Was macht eine Softwareentwicklerin bei Bosch?

02. März 2020 | gelesen in 3 Minuten

Mit der Digitalisierung und der Vernetzung ist ein neues Zeitalter angebrochen. Bosch bietet als führender Anbieter innovative Lösungen im Bereich Internet der Dinge. Weltweit arbeiten bei Bosch rund 72.000 Mitarbeiter im Bereich Forschung und Entwicklung. Davon beschäftigen sich rund 30.000 Entwickler mit Software. Nataša Nikić ist eine davon. Hier am Blog erzählt sie , wie sie ihre Leidenschaft zum Beruf gemacht hat.

Nataša Nikić ist Softwareentwicklerin im Bereich Security für Antriebssteuergeräte bei Bosch in Wien.

IT-Security im Fahrzeug

„Softwareprodukte und Vernetzungslösungen halten zunehmend Einzug ins Fahrzeug, Autos werden ans Internet angebunden. Das Thema Security steht dabei an erster Stelle. Wir stoßen immer wieder auf neue Herausforderungen und müssen für diese laufend neue Wege und Lösungen finden. Das bedeutet auch, dass wir mit dem Kunden in ständigem Austausch sind, um den sich ändernden Anforderungen zu entsprechen und für die Zukunft gerüstet zu sein“, erklärt die gebürtige Wienerin.

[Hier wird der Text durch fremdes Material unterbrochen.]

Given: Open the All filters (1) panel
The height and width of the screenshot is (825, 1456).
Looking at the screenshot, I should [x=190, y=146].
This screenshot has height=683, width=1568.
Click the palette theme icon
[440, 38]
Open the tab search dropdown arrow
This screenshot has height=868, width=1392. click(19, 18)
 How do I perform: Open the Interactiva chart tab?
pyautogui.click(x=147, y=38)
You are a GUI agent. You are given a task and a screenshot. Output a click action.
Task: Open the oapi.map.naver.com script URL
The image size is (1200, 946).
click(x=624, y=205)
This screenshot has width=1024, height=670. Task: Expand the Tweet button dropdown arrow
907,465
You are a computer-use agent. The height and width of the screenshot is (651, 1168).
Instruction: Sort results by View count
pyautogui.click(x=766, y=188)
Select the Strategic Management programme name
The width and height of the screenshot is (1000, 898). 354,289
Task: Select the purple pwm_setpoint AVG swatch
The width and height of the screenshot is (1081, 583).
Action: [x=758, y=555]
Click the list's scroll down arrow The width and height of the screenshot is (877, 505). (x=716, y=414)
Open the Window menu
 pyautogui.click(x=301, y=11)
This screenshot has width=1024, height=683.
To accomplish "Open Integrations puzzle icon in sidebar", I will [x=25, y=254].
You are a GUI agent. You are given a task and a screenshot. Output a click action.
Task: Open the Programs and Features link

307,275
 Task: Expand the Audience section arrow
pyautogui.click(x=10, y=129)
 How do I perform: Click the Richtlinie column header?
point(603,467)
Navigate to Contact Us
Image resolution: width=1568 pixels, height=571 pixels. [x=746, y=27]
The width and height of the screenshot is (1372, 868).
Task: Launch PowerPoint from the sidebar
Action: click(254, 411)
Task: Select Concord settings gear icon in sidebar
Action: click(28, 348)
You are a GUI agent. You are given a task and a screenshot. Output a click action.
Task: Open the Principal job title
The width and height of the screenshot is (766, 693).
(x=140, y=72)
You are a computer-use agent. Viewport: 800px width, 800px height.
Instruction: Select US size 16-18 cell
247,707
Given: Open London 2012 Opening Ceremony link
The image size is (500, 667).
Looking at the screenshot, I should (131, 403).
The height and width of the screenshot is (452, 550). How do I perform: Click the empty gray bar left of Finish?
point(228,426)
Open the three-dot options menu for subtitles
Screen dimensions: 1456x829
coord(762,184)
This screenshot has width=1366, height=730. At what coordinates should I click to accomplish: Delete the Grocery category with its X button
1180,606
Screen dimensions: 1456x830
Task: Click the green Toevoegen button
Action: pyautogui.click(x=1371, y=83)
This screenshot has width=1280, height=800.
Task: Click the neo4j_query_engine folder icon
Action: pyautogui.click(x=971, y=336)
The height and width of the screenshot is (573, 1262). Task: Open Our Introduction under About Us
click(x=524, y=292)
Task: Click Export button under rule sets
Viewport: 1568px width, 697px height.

Die Aufgabe von Nataša Nikić ist, die Antriebssteuergeräte und Leistungselektronik in Fahrzeugen vor „unliebsamen Zugriffen von außen“ zu schützen. Für diesen Beruf sind vor allem Geduld und eine gewisse Verbissenheit entscheidende Persönlichkeitsmerkmale, so die IT-Expertin. „Es ist wichtig nicht aufzugeben, wenn etwas nicht gleich klappt.“

Leidenschaft für Informatik

Schon als Kind hat sich Nataša für den Computer ihres großen Bruders und die Welt der „Bits and Bytes“ interessiert. Der Abschluss der HTL Rennweg mit dem Schwerpunkt in „Informationstechnologie“ und des Bachelorstudiums in „Wirtschaftsinformatik“ an der TU Wien waren für sie logische Schritte. Dass sie mit Bosch beim richtigen Arbeitgeber gelandet ist, hat sie einer bekannten Finanz-Buchhalterin zu verdanken, die auch bei Bosch tätig war. „Sie hatte von den tollen Möglichkeiten im Technik-Bereich und den flexiblen Arbeitszeiten bei Bosch erzählt. So bin ich vor fünf Jahren als Praktikantin bei Bosch eingestiegen“, erklärt die 26-Jährige, die seit mittlerweile 2,5 Jahren eine fixe Teilzeit-Position erfüllt und berufsbegleitend ihrem Masterstudium in „Biomedical Engineering“ an der TU Wien nachgeht.

„Ich fühle mich sehr wohl bei Bosch. Das Gleitzeitsystem und die Möglichkeit, im Mobile Office zu arbeiten, sind sehr angenehm. Die Kollegen sind sehr nett, und das Betriebsrestaurant ist praktisch und gut“, sagt die begeisterte Tennisspielerin. „Bei Bosch gibt es vielfältige Möglichkeiten, sich fortzubilden und weiterzuentwickeln. Auch die Flexibilität, zwischen den Entwicklungsbereichen zu wechseln, ist ein großes Plus“, betont die Software-Entwicklerin.